Required task: Swap "icon" for "button" in the lines between the one holding "Given: Click the Predmet nabave column header" and the one holding "Click the Dragon", inclusive, leaving everything else unchanged. Give back only those lines, without the pictures.

Data for the task:

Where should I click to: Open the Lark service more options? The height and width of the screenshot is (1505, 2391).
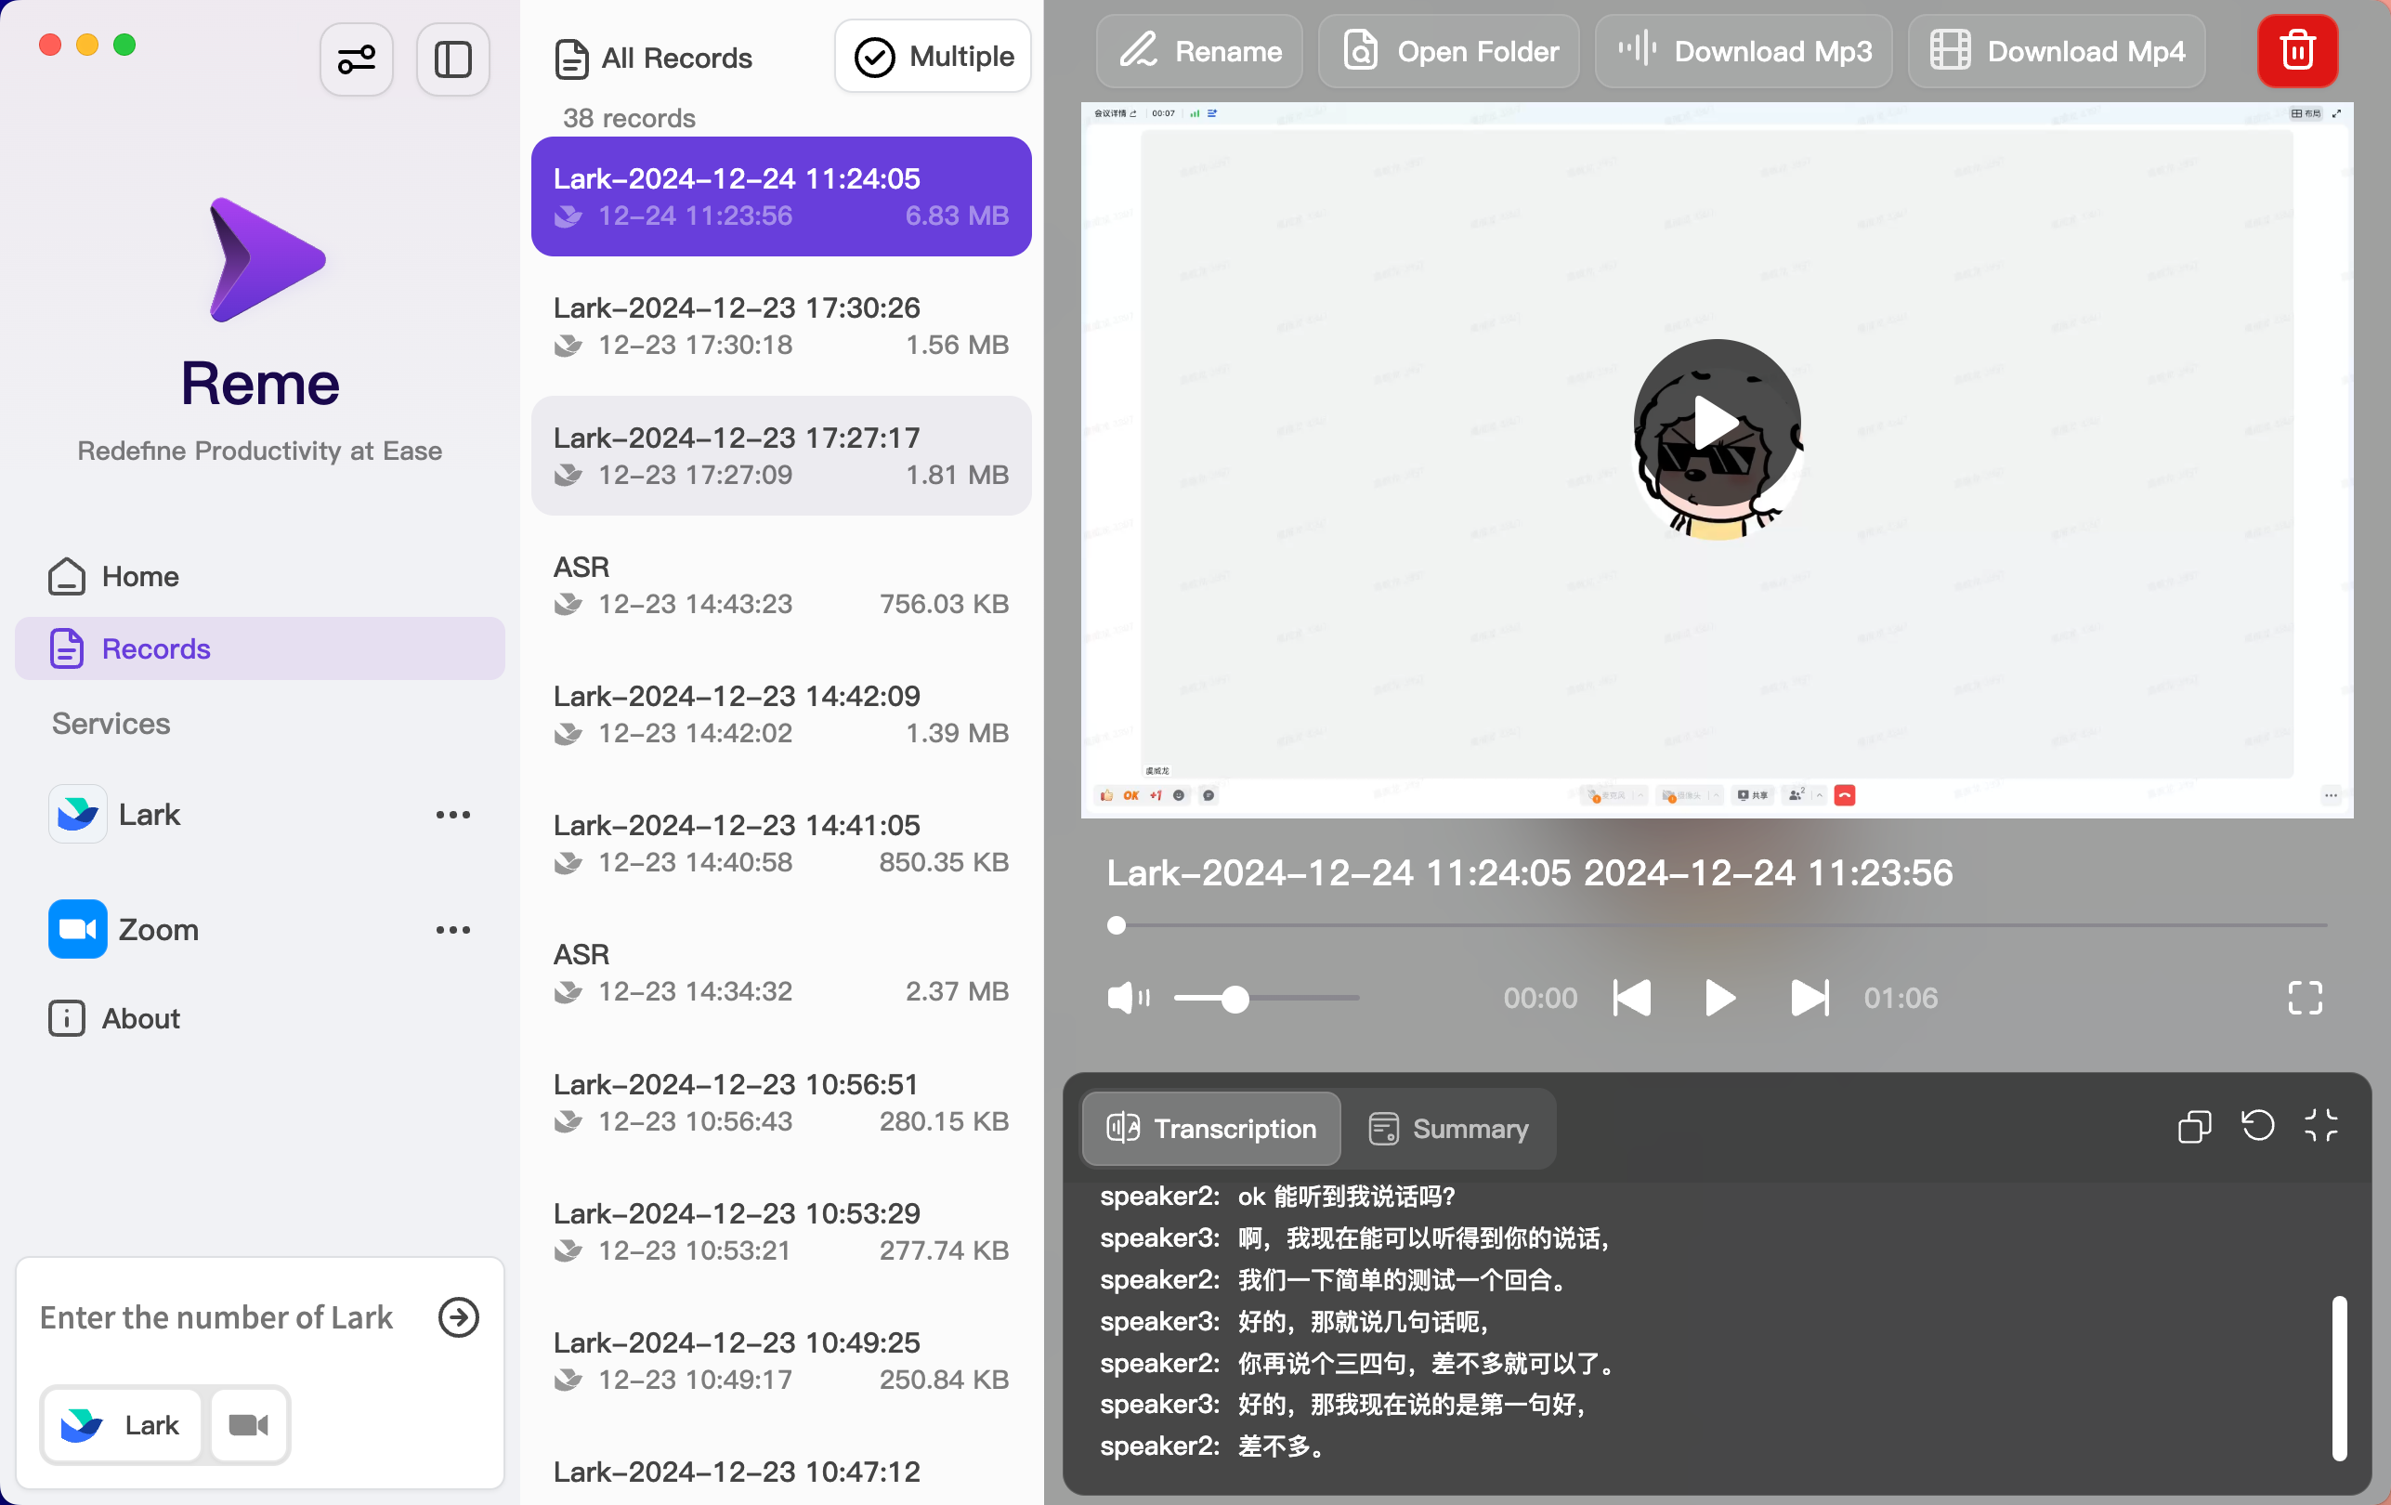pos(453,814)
* * *
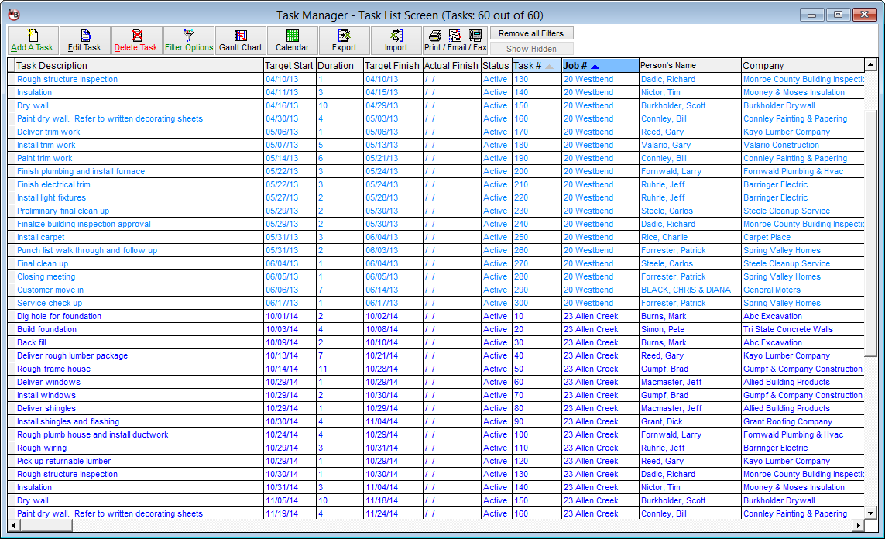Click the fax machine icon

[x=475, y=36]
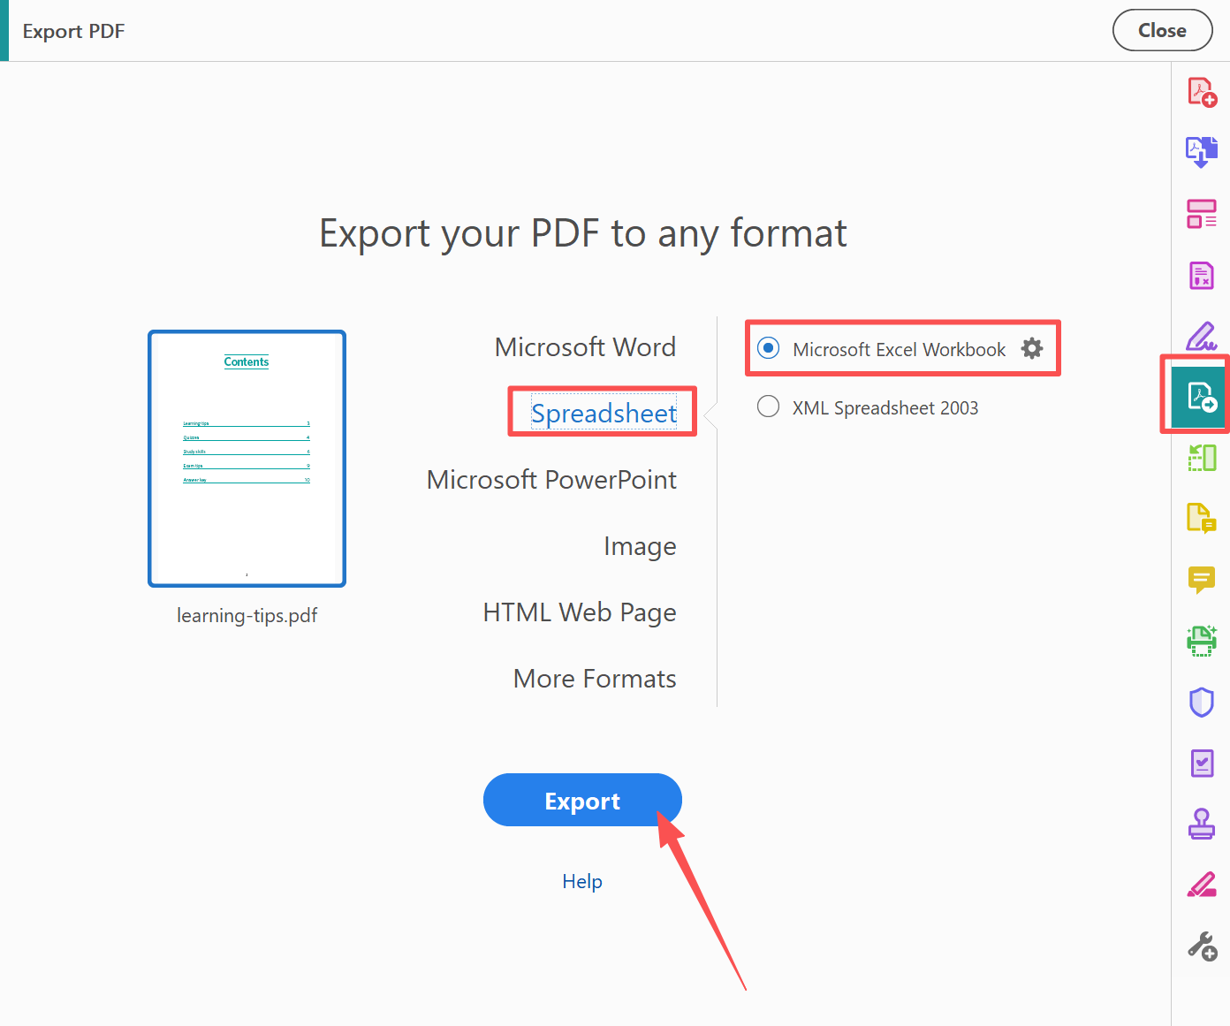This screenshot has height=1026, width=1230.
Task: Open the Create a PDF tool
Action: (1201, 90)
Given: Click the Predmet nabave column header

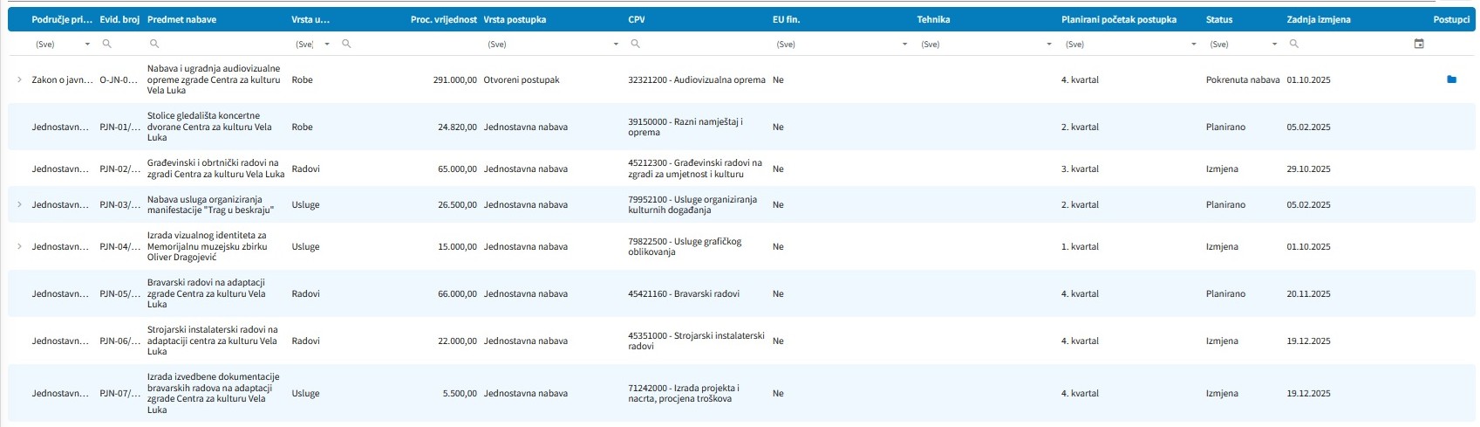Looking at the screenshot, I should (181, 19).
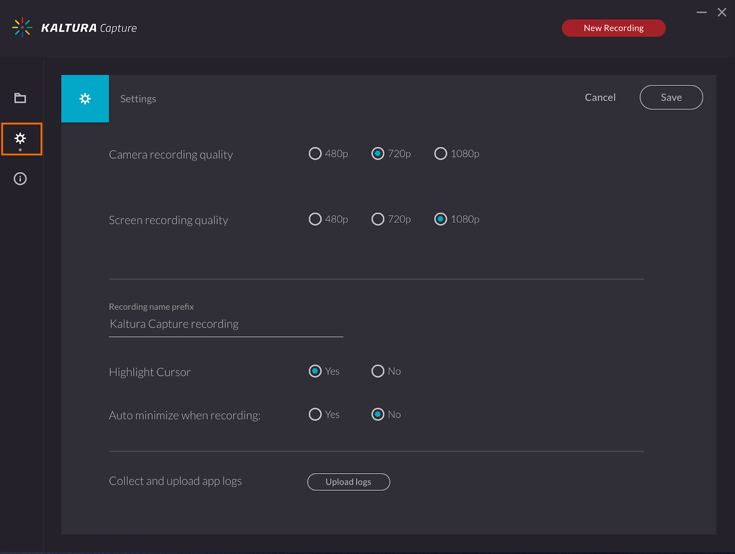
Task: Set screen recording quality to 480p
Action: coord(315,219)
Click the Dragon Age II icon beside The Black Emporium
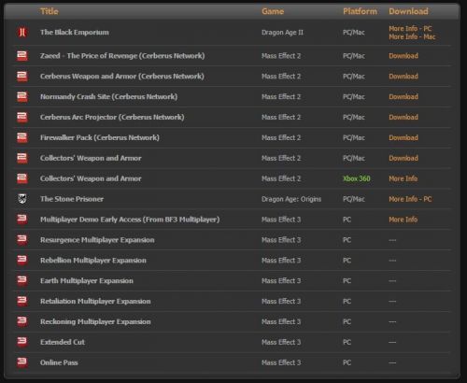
* * *
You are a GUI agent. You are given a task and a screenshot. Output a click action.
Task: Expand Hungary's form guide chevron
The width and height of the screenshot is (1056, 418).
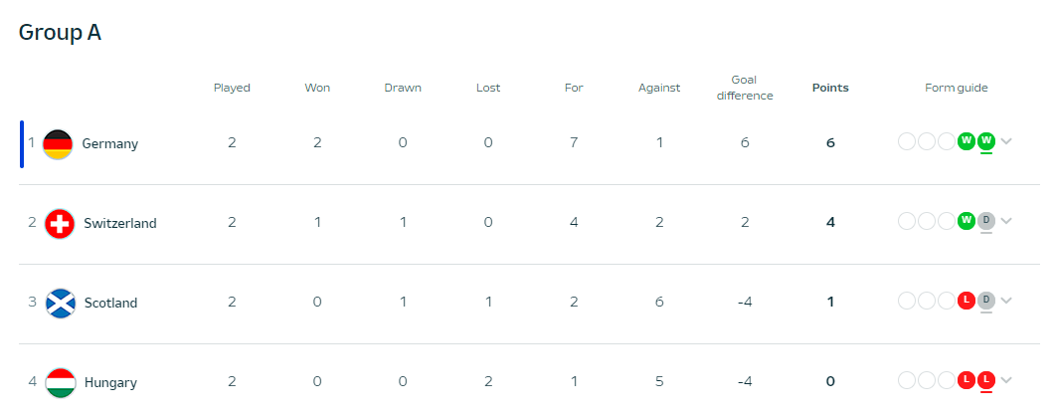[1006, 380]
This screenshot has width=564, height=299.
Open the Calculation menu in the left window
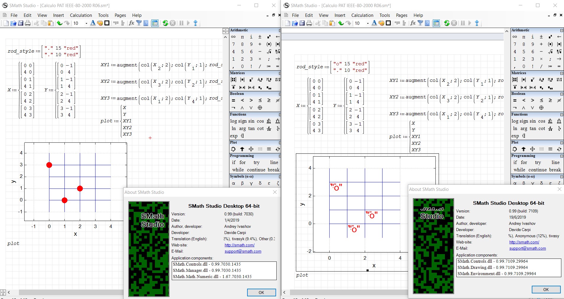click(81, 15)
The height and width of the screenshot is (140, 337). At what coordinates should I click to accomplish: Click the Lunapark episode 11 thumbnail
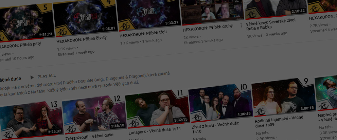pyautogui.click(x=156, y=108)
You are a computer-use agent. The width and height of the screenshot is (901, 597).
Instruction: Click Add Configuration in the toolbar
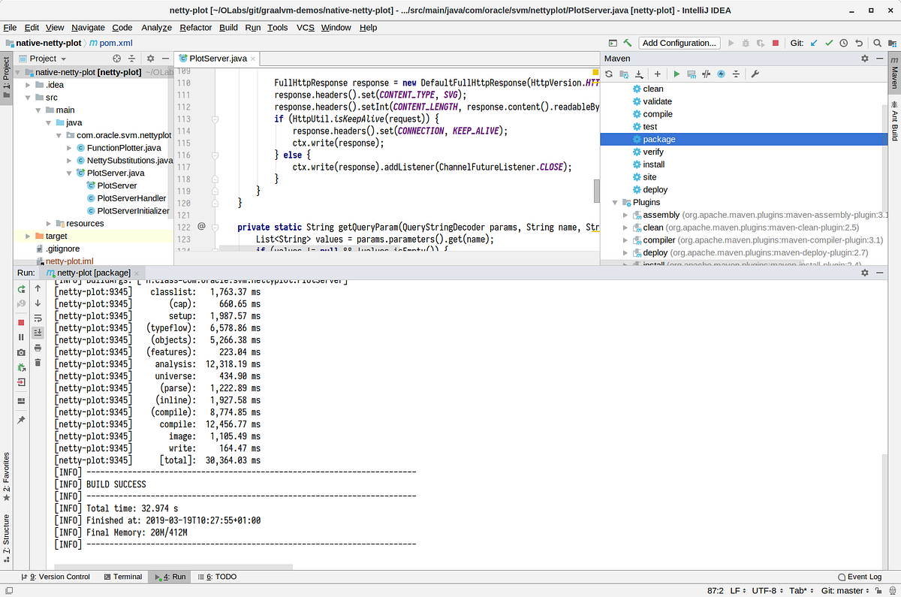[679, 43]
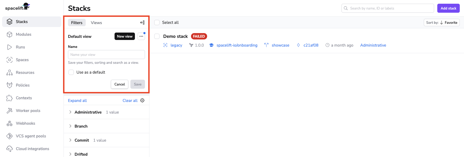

Exercise output:
Given: Click the Predmet nabave column header

Looking at the screenshot, I should (181, 19).
Task: Set screen recording quality to 480p
Action: coord(315,219)
Click the Dragon Age II button beside The Black Emporium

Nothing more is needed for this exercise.